Could you return every line of the records below that contains the word "text"?

*** Opening Data extracts ***

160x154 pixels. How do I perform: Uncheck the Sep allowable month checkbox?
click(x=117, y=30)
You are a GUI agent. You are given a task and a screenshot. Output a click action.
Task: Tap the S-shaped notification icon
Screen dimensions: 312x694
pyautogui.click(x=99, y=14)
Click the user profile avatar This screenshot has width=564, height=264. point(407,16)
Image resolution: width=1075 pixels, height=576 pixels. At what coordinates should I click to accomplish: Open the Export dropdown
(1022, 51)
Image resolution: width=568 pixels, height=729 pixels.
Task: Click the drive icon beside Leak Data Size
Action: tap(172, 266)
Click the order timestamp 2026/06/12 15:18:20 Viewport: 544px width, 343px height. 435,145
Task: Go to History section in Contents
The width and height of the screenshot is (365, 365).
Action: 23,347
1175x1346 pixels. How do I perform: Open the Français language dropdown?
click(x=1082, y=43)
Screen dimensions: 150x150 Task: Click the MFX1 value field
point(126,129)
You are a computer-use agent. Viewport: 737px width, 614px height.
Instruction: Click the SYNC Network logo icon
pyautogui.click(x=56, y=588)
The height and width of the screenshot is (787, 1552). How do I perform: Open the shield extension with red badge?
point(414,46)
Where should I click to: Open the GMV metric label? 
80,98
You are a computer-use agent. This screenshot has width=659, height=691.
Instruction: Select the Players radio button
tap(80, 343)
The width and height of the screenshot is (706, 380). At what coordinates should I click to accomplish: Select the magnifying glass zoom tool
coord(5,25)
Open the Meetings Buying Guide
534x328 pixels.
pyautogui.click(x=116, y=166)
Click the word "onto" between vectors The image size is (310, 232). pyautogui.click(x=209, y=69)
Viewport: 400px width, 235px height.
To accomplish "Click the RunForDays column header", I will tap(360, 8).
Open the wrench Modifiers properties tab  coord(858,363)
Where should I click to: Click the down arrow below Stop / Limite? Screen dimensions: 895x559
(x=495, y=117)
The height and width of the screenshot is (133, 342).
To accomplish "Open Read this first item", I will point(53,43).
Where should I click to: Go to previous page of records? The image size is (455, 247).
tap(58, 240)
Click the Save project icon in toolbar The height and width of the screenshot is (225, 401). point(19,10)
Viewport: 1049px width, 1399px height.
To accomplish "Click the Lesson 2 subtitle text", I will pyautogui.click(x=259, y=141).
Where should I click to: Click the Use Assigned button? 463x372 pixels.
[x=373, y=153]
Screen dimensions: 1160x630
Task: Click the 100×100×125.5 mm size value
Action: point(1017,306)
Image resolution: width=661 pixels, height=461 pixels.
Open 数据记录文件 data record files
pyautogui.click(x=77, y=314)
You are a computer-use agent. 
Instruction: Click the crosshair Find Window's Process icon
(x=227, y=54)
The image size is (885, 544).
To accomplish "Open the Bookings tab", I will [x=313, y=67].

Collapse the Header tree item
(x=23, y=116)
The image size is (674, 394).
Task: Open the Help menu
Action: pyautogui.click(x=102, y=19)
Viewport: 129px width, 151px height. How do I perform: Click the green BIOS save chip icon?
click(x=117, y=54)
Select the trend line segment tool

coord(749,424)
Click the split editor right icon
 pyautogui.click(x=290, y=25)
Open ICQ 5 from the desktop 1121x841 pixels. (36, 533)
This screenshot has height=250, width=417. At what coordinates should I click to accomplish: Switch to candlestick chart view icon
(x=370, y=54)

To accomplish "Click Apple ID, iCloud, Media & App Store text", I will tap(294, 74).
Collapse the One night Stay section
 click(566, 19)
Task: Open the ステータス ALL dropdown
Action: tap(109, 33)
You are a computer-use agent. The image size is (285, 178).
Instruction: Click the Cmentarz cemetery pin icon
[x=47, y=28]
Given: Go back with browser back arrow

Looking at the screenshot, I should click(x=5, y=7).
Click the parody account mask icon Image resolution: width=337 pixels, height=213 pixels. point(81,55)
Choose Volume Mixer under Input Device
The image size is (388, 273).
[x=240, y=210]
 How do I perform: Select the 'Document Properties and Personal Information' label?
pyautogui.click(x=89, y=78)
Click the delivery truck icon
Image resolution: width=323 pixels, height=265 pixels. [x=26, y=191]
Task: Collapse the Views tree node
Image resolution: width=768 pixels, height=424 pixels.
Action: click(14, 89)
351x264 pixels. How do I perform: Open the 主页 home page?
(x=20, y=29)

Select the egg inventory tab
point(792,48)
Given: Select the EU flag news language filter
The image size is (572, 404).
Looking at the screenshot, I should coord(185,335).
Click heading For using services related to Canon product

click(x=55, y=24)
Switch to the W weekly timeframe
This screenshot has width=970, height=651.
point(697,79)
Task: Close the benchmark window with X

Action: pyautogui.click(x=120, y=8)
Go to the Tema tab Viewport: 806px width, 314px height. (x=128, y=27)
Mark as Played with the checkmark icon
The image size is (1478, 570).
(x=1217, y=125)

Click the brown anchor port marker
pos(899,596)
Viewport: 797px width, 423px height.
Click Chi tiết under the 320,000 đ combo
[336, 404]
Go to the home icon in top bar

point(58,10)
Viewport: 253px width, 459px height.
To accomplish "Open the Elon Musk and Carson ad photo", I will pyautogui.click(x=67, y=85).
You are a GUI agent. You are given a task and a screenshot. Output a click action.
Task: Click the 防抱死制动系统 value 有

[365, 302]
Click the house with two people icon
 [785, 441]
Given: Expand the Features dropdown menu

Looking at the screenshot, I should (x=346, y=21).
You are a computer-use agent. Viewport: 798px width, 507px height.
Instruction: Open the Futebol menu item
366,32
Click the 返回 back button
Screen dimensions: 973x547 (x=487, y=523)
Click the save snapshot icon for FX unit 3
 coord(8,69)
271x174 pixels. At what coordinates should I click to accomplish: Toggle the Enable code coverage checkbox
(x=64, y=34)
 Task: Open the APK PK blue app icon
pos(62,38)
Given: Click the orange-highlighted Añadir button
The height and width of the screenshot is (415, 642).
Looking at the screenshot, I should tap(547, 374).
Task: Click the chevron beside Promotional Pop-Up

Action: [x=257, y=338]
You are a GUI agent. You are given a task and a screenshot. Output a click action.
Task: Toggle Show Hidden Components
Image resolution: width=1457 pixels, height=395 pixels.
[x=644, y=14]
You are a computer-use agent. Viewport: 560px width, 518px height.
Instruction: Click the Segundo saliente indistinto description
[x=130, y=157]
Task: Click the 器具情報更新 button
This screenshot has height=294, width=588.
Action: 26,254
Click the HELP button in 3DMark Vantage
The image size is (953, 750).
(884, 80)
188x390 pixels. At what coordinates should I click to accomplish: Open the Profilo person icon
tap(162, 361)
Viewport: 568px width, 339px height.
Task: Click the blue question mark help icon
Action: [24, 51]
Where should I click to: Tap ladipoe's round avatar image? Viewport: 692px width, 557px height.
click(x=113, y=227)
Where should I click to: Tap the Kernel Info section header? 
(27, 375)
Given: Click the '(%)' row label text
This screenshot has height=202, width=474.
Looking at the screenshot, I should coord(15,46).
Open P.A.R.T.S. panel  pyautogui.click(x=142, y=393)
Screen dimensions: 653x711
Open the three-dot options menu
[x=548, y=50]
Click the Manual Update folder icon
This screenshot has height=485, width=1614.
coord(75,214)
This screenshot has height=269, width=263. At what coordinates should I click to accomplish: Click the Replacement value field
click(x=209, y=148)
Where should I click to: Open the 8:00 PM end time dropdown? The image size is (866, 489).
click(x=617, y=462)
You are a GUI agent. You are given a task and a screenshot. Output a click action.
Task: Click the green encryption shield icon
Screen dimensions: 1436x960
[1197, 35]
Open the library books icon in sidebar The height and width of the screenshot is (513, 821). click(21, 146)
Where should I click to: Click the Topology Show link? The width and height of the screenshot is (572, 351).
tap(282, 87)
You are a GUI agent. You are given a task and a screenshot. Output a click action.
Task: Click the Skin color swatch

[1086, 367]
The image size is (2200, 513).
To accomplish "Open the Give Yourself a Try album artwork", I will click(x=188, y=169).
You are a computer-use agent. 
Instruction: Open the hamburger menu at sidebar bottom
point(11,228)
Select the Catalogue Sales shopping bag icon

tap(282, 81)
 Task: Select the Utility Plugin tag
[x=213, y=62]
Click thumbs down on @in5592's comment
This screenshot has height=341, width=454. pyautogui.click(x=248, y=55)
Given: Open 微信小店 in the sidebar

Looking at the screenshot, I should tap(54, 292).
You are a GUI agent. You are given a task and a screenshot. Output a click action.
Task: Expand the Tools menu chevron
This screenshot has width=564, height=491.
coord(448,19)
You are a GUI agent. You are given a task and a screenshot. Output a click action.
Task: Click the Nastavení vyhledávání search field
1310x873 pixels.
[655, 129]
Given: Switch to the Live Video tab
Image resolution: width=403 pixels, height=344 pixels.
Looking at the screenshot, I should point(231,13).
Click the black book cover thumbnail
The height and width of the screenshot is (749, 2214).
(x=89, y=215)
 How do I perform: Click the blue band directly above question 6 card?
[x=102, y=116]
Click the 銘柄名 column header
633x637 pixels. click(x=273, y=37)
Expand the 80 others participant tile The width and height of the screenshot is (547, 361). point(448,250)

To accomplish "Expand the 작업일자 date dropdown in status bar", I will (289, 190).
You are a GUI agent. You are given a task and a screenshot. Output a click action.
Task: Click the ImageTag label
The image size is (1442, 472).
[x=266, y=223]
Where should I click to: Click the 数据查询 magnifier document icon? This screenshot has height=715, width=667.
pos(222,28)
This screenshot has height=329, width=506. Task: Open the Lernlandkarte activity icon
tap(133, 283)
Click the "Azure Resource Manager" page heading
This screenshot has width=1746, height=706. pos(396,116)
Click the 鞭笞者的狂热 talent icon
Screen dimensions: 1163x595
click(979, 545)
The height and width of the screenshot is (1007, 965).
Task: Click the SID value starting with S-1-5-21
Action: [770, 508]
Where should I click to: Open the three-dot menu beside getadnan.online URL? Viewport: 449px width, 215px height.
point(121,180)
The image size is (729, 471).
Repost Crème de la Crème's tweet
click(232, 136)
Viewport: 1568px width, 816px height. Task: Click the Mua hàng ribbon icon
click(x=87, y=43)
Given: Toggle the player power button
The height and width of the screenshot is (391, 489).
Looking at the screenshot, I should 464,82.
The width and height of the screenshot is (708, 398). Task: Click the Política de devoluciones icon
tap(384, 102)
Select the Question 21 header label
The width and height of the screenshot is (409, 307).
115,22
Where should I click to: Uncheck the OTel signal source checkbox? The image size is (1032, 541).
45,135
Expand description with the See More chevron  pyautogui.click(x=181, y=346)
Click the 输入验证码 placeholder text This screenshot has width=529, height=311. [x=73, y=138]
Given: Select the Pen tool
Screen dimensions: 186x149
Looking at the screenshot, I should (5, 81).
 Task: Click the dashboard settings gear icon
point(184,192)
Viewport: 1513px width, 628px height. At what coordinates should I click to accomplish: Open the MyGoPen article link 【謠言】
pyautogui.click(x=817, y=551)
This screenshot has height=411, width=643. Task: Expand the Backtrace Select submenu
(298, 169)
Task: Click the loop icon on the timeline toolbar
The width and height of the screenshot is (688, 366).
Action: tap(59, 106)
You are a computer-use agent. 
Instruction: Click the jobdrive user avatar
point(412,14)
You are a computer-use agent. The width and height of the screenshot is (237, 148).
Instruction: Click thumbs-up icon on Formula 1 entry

*** Closing Data extracts ***

- Your solution -
To accomplish "Click the Lesson 2 subtitle text", I will pyautogui.click(x=259, y=141).
To accomplish "Click Apple ID, iCloud, Media & App Store text", I will tap(294, 74).
Given: Click the '(%)' row label text
Click the 输入验证码 placeholder text This screenshot has width=529, height=311. [x=73, y=138]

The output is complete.